▶ EXERCISE OBJECTIVE
Copy the records word for word, starting at the line that contains "The width and height of the screenshot is (1148, 433)." and stopping after the last line of the records. Omit the pictures from your copy.

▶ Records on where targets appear
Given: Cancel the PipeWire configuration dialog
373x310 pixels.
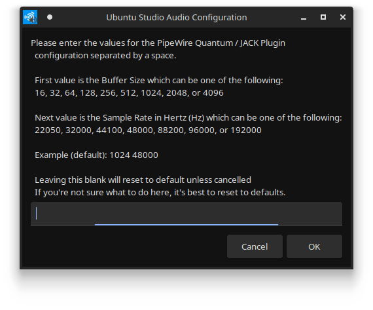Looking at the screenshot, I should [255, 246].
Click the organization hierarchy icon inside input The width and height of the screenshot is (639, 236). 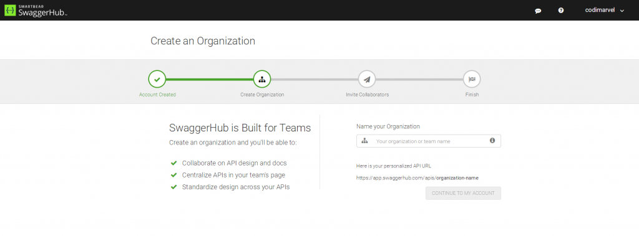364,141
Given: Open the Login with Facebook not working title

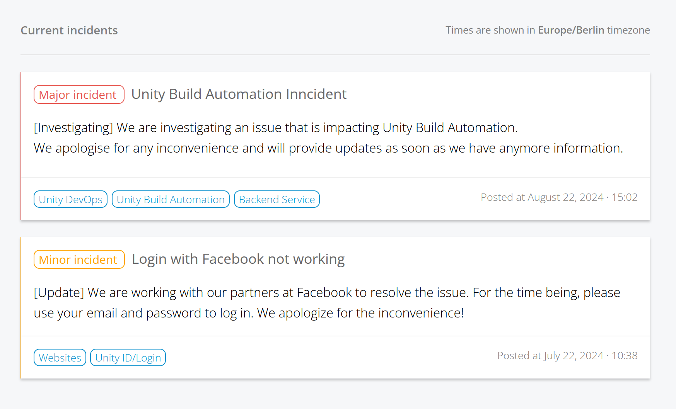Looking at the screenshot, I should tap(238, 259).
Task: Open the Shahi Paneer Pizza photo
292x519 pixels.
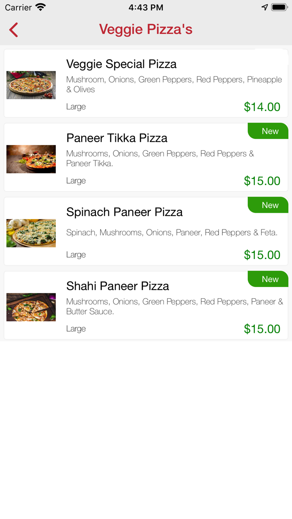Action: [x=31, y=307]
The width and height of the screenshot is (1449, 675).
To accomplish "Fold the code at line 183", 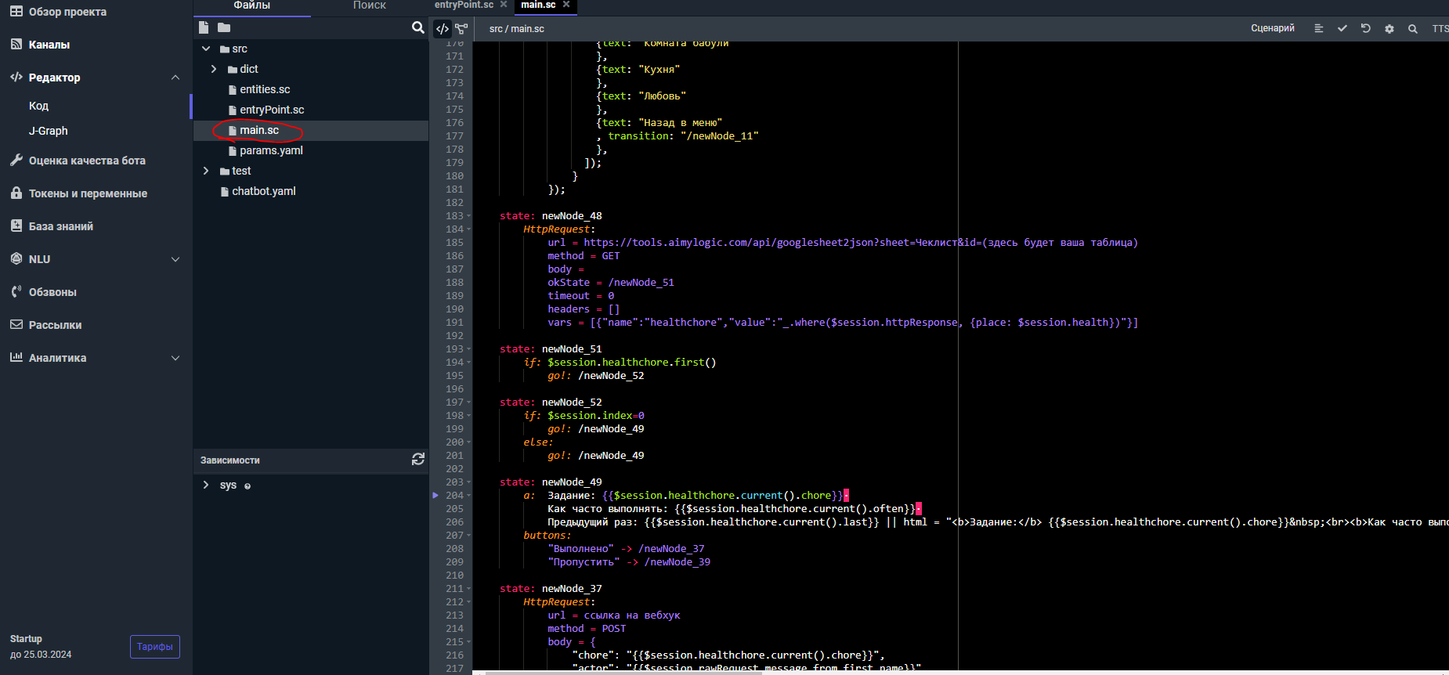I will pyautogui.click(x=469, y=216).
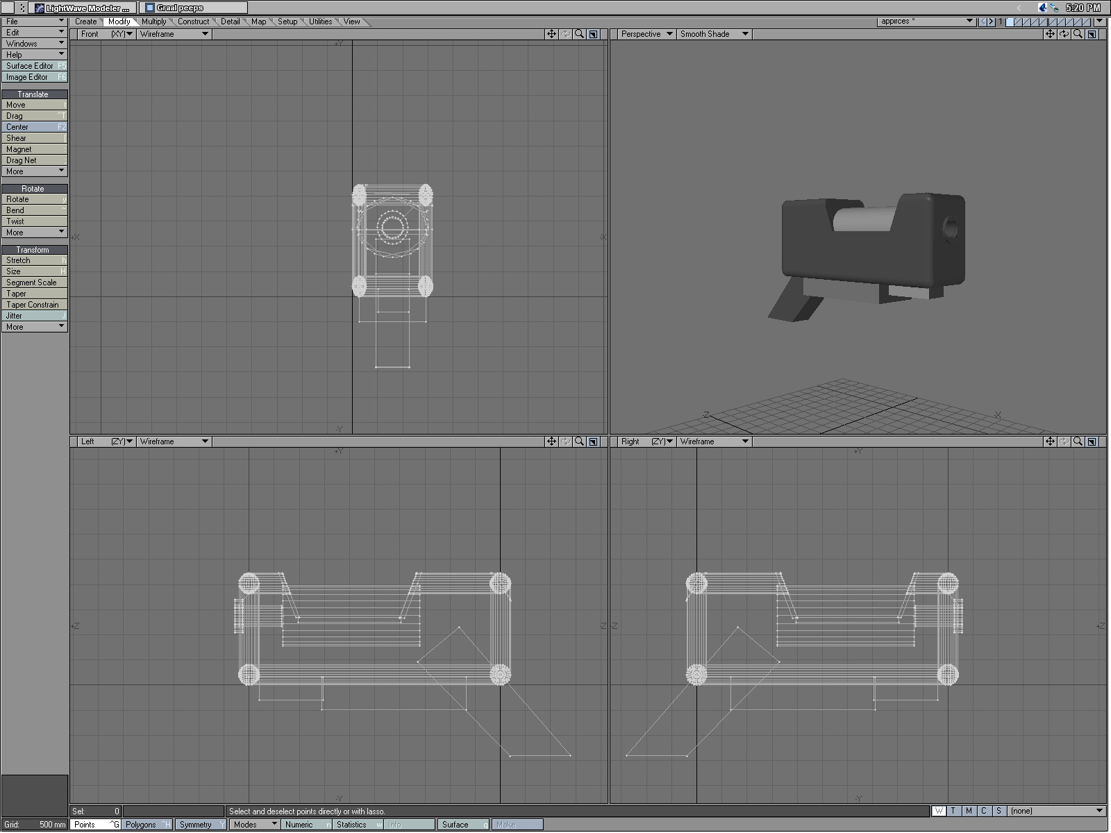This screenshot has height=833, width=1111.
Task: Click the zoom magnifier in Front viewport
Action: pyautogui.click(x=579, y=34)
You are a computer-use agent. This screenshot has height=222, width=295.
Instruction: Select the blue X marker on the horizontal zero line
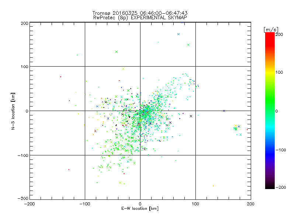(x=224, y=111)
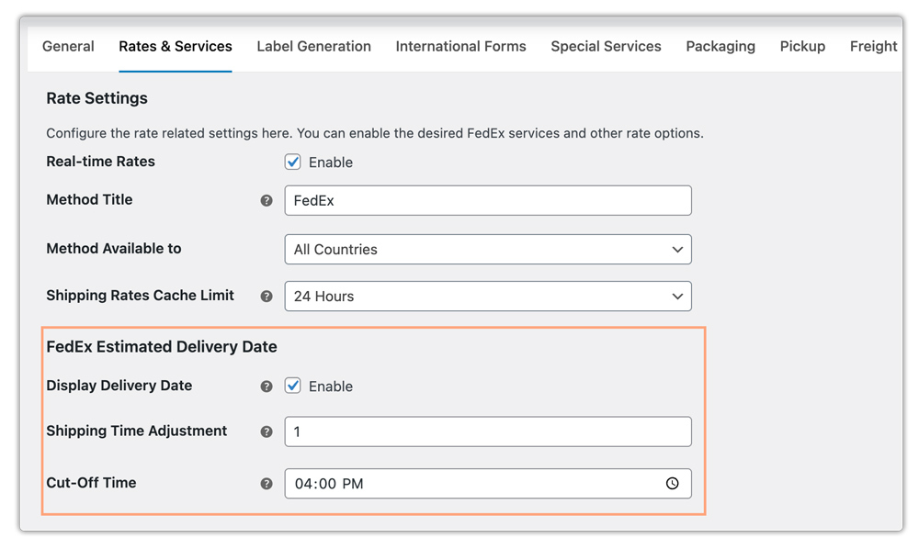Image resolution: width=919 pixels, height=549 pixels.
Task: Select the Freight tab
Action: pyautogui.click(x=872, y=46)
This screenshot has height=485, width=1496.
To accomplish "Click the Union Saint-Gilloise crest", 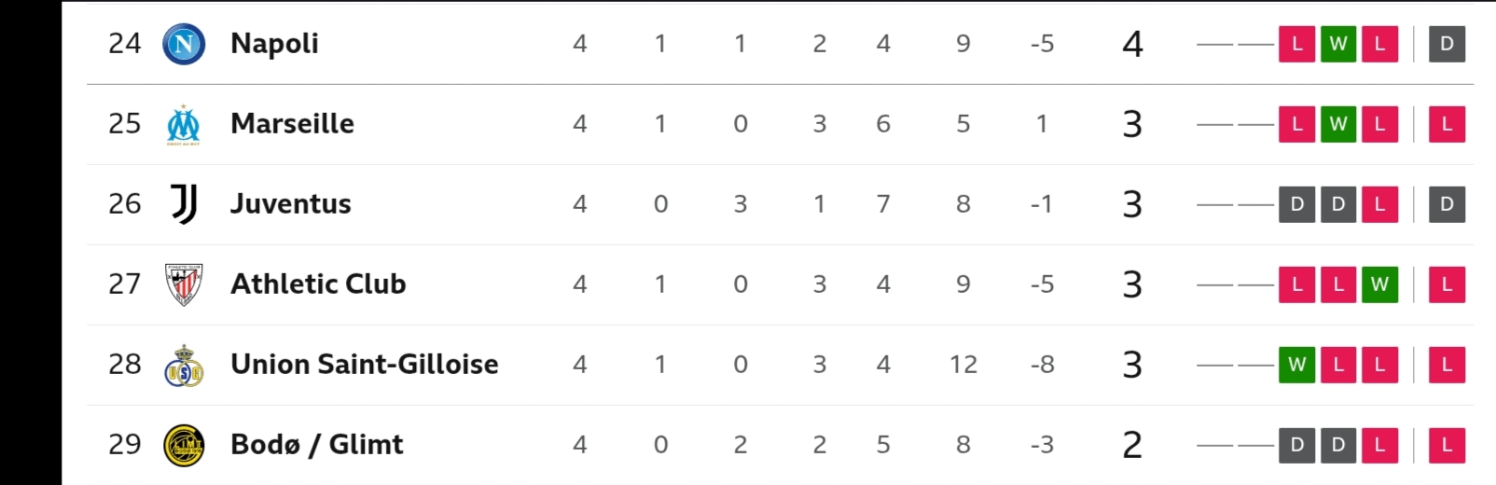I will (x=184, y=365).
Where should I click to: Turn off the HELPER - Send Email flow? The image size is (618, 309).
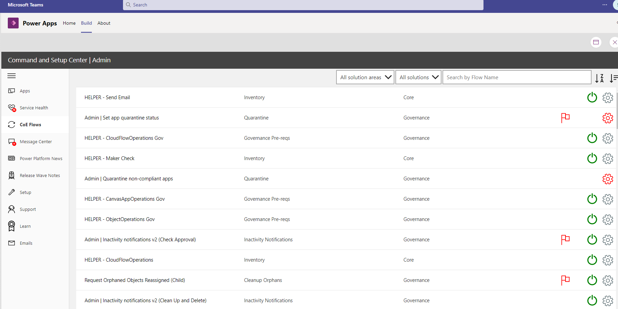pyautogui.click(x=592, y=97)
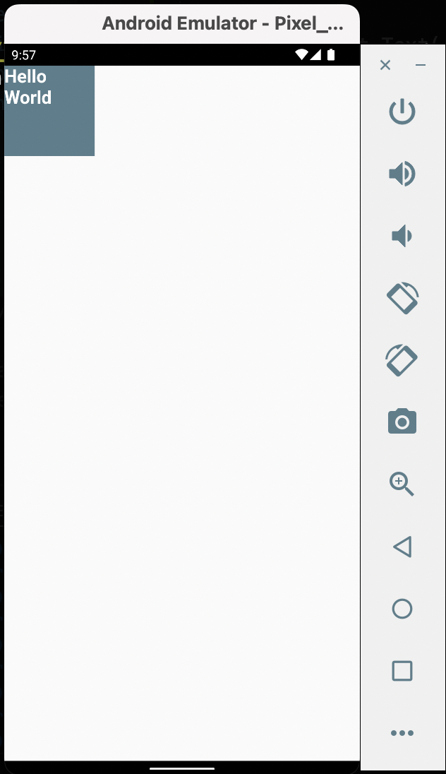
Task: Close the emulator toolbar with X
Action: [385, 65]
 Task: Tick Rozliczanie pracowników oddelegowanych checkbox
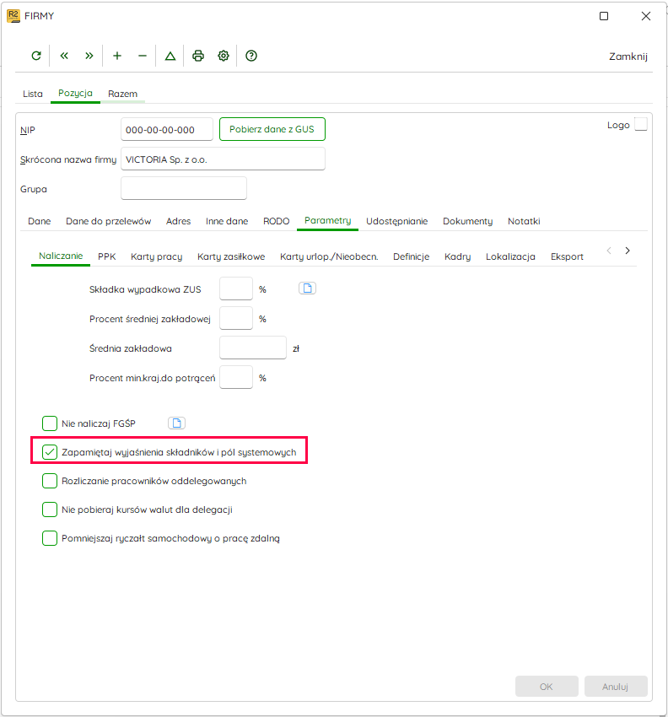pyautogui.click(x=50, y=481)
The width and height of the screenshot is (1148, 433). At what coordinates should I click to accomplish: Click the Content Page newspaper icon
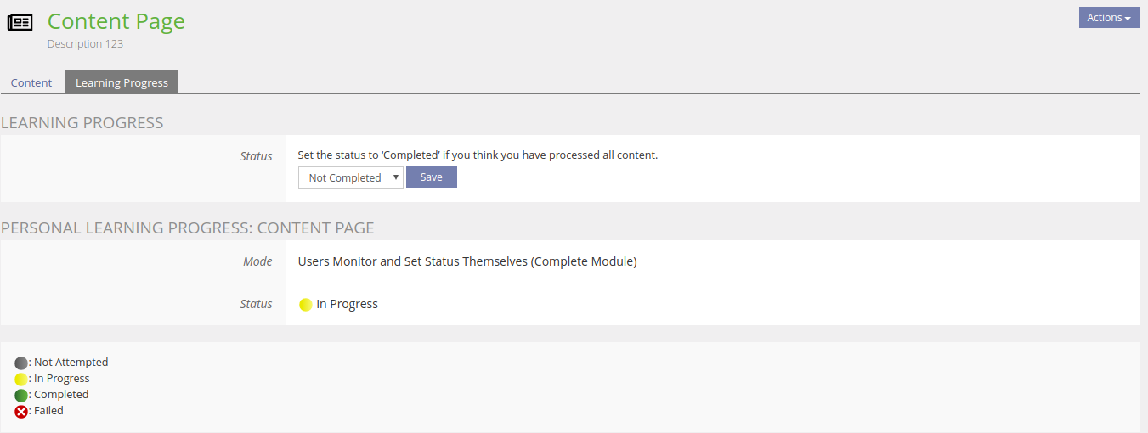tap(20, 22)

▶ RESPONSE TO THE EXERCISE
The width and height of the screenshot is (1148, 433). At what coordinates should I click to accomplish: Click the Content Page newspaper icon
tap(20, 22)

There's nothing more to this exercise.